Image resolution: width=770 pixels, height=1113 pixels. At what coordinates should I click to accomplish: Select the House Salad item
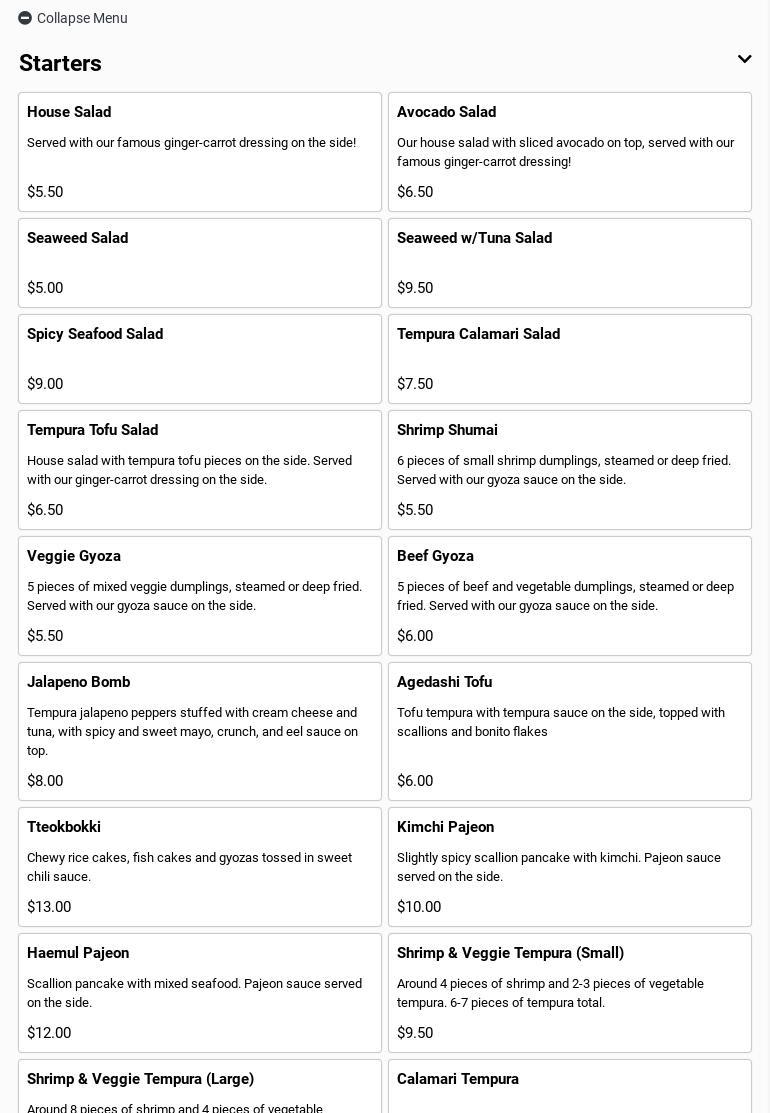click(200, 152)
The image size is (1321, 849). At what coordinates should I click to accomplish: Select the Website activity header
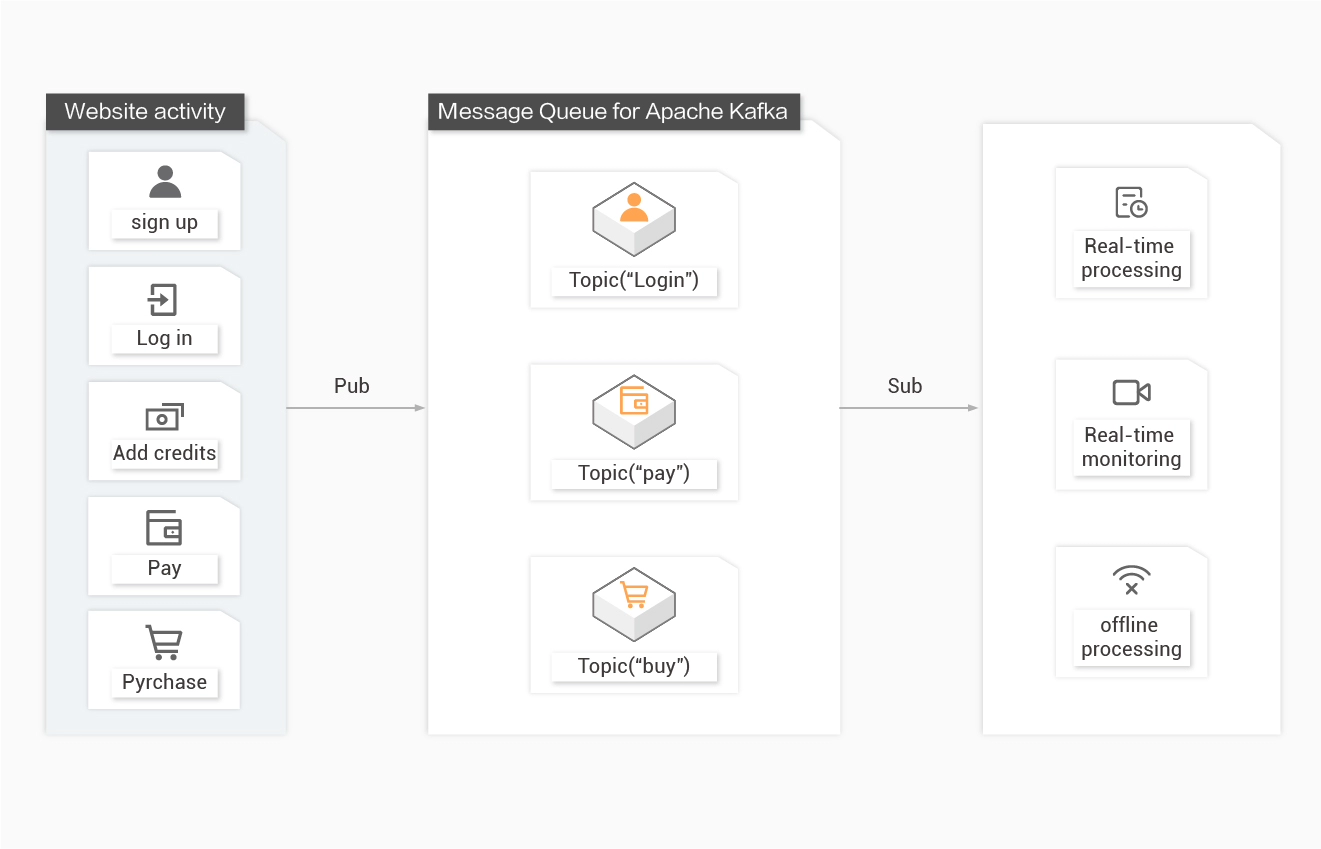point(145,111)
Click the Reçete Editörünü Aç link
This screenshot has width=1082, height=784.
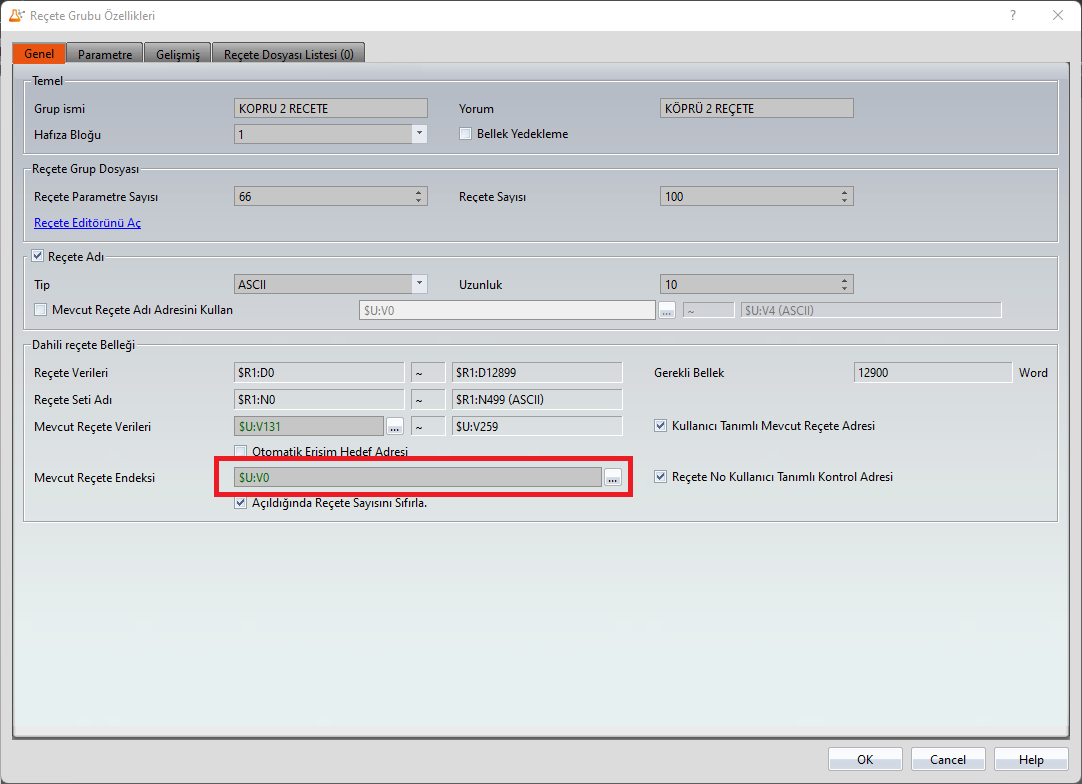click(x=87, y=223)
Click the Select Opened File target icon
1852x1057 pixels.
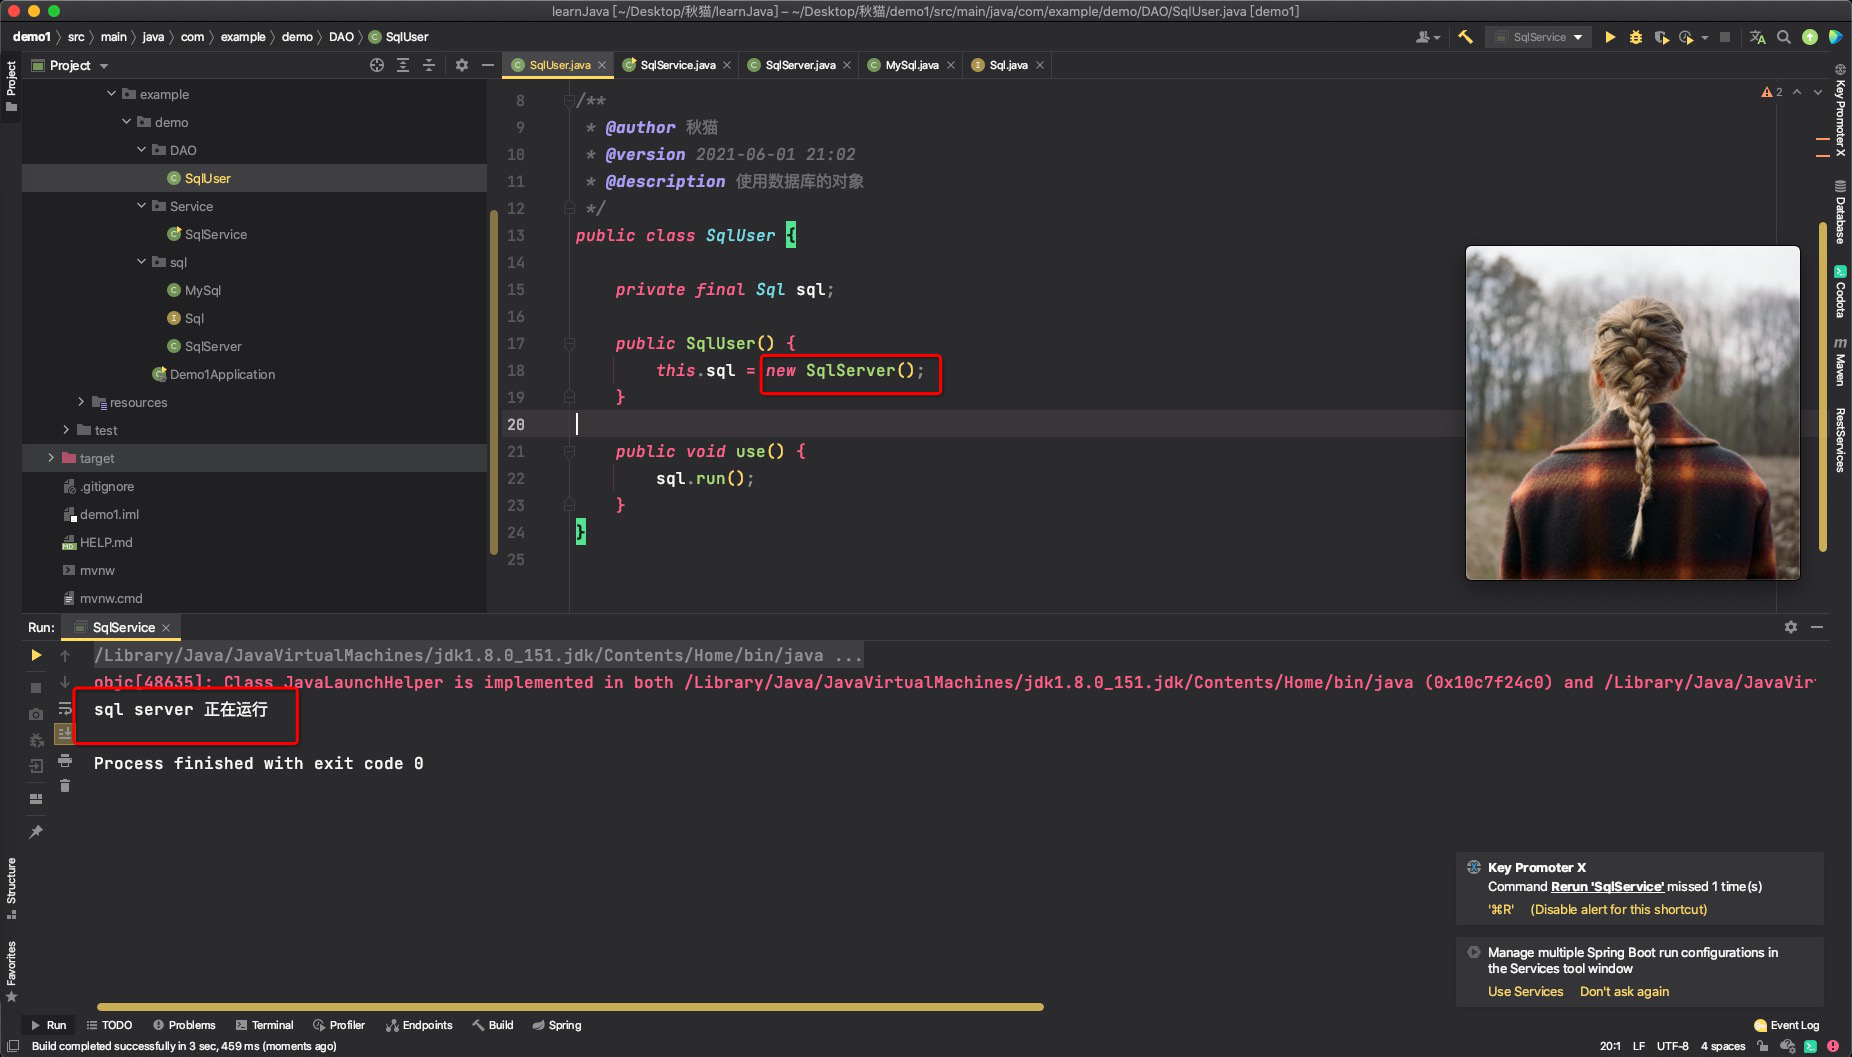377,65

▸ **TRY IT**: No pictures should appear in the copy. Reproduce exactly the lines from the line containing "Click the Select Opened File target icon" through the last line of the data, inclusive.

▸ **TASK OUTPUT**:
Click the Select Opened File target icon
1852x1057 pixels.
377,65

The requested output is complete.